**PROVIDED PASSAGE**

########

Bhutan is perhaps one of the few countries in the world that has always prized its natural environment and protected it long before the world started making a clamour over its widespread exploitation and destruction.
This priority to preserve the natural environment is enshrined in Bhutan’s development philosophy of Gross National Happiness, with one of the four pillars being preservation of the environment.
Today, more than 70 percent of the country is covered in forests within which thrive an astounding diversity of flora and fauna and untouched eco systems.
This respect for the natural world comes from the Buddhist understanding of the interdependence between man and nature. Mountain climbing is not allowed because Bhutanese believe it is abode of gods and lakes and water bodies are not to be polluted because deities reside in them.
Bhutan’s Constitution explicitly states that the country must maintain a forest cover of a minimum of 60 percent for all times to come.
More than 26 percent of the country is made up of national parks and protected areas that are linked through biological corridors to allow the undisturbed movement of wild animals from one area to the next.
Bhutan’s commitment to preserve the natural environment is so strong that it often comes in conflict with development plans such as building roads and infrastructure.
At the 15th UN Climate Summit in Copenhagen, Denmark, in 2009, Bhutan declared that it would remain a carbon-neutral country.
The commitment to protecting the environment has resulted in a natural paradise with clean fresh mountain air, crystal clear mountain streams and dense untouched forests that are home to an amazing variety of birds, plants and animals.
This is the reason why Bhutan been identified as one of the world’s biodiversity hot spots.

########

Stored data
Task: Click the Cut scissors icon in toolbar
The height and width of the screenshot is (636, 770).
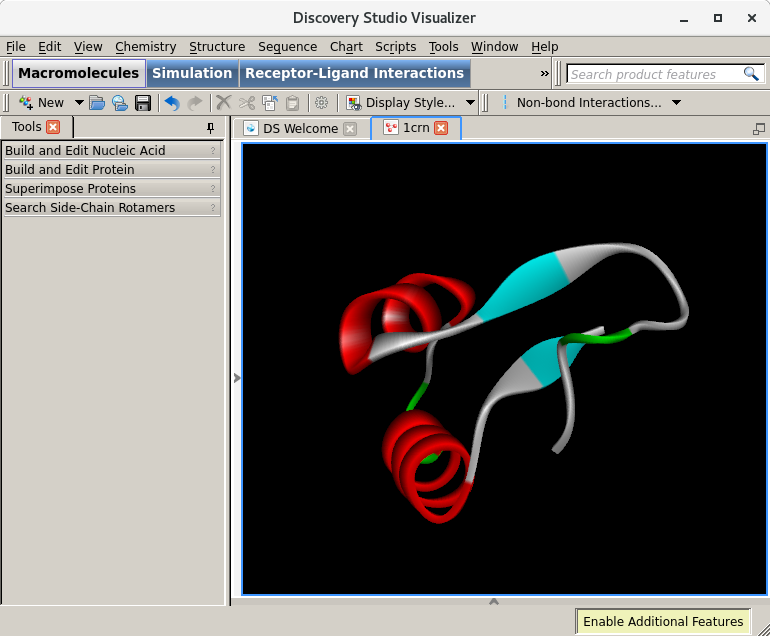Action: [246, 102]
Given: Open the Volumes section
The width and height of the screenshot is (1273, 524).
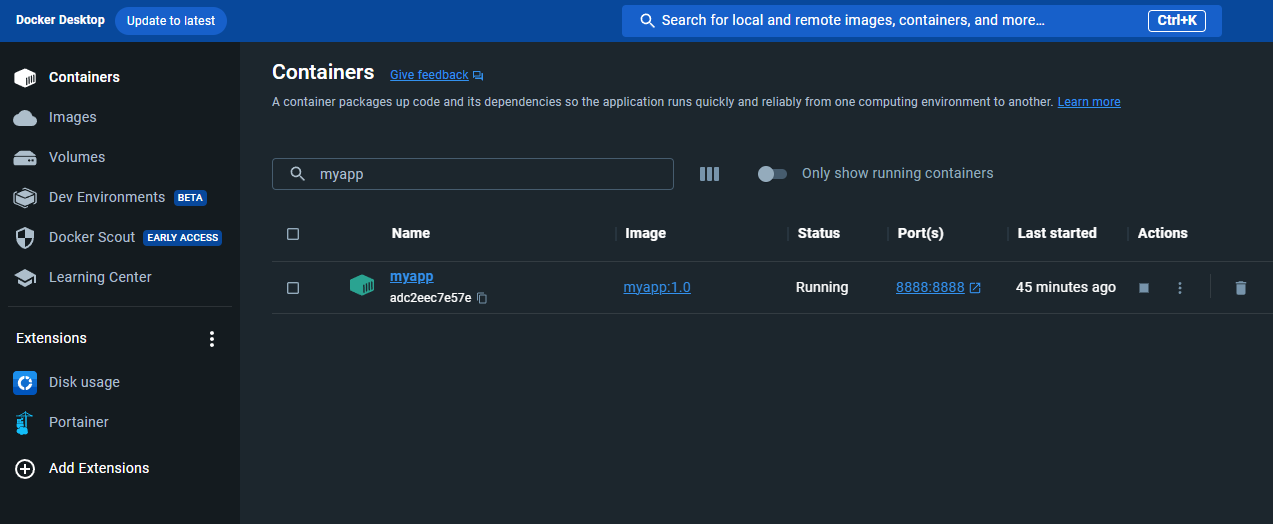Looking at the screenshot, I should pyautogui.click(x=76, y=157).
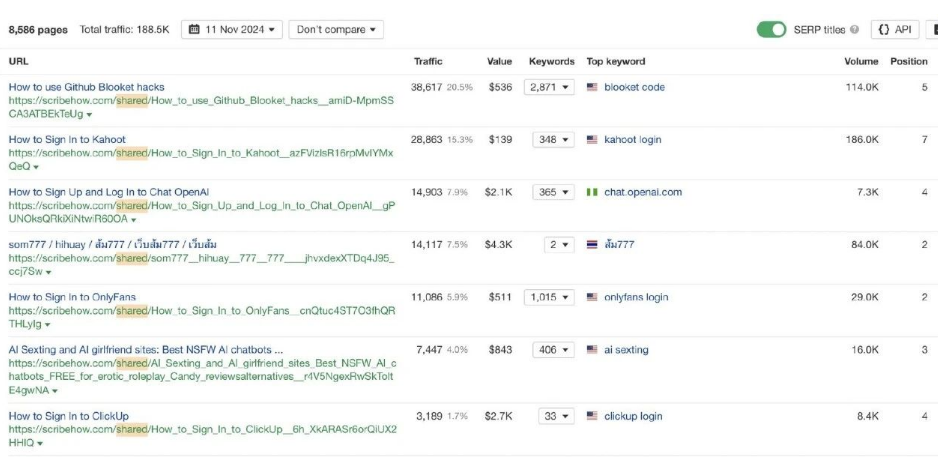The height and width of the screenshot is (457, 938).
Task: Open "How to Sign in to OnlyFans" title
Action: (72, 297)
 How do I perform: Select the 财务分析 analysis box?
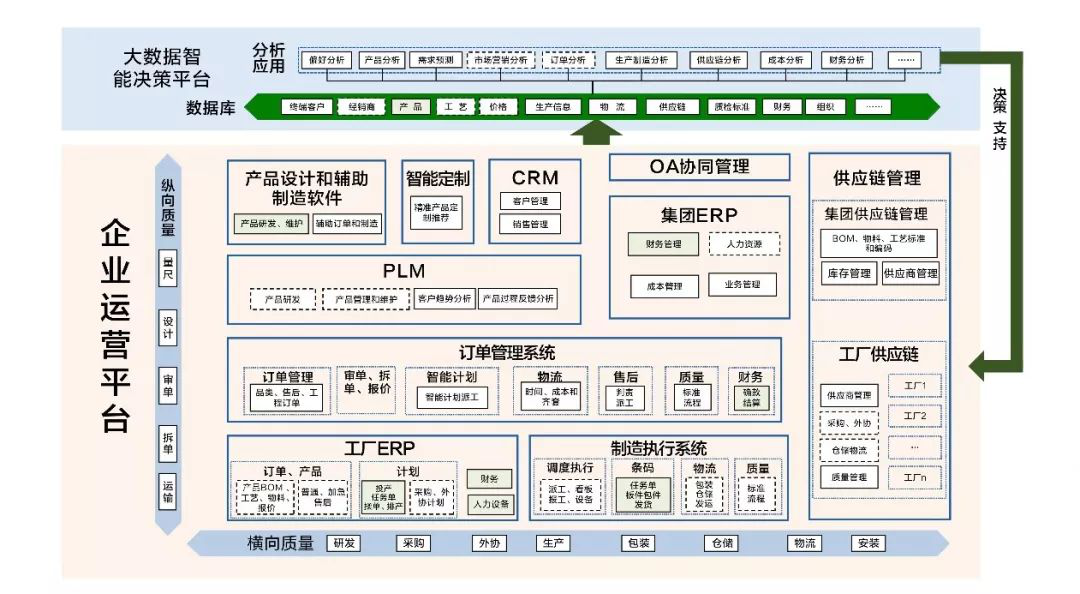point(846,60)
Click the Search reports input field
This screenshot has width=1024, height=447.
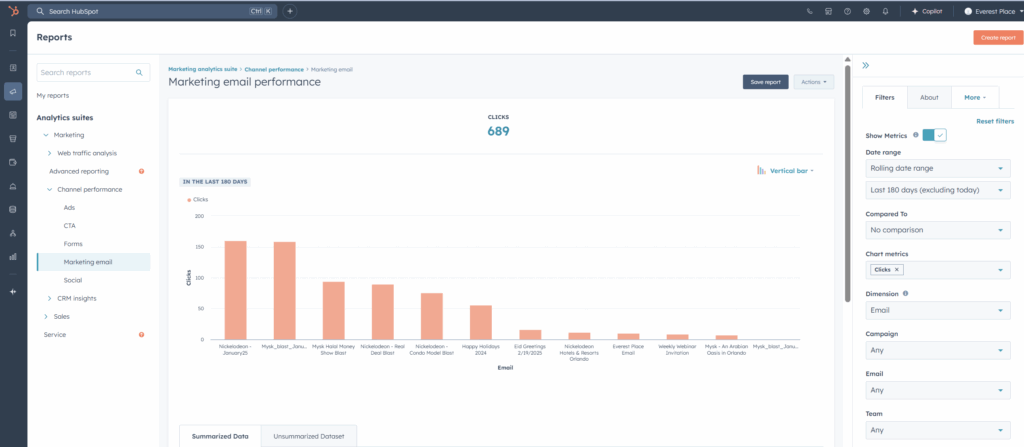pyautogui.click(x=86, y=73)
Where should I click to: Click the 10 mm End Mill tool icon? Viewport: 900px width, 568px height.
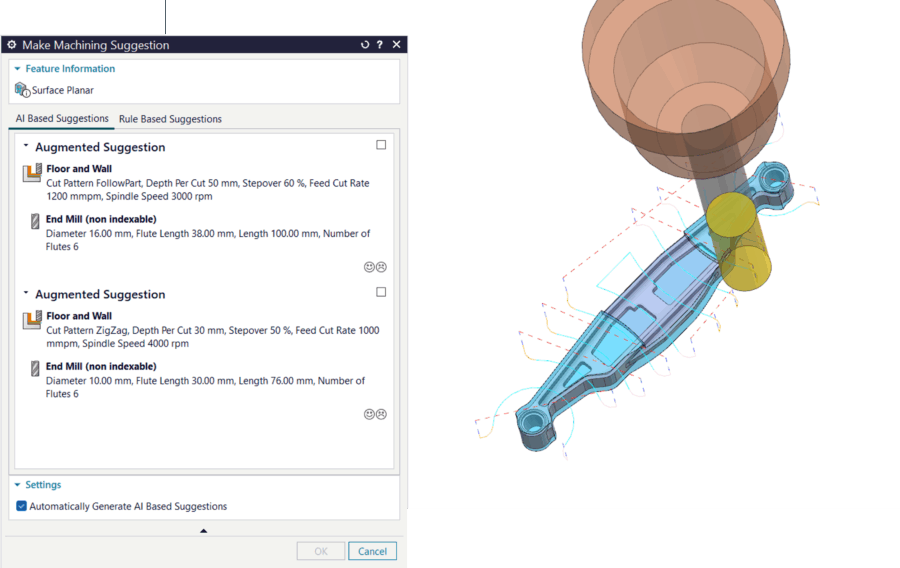pos(33,368)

########

Please copy the text on Bhutan's environment word for word, starting at "Today, more than" and ending at "untouched eco systems.". The records are a separate set of material from the text.

Today, more than 70 percent of the country is covered in forests within which thrive an astounding diversity of flora and fauna and untouched eco systems.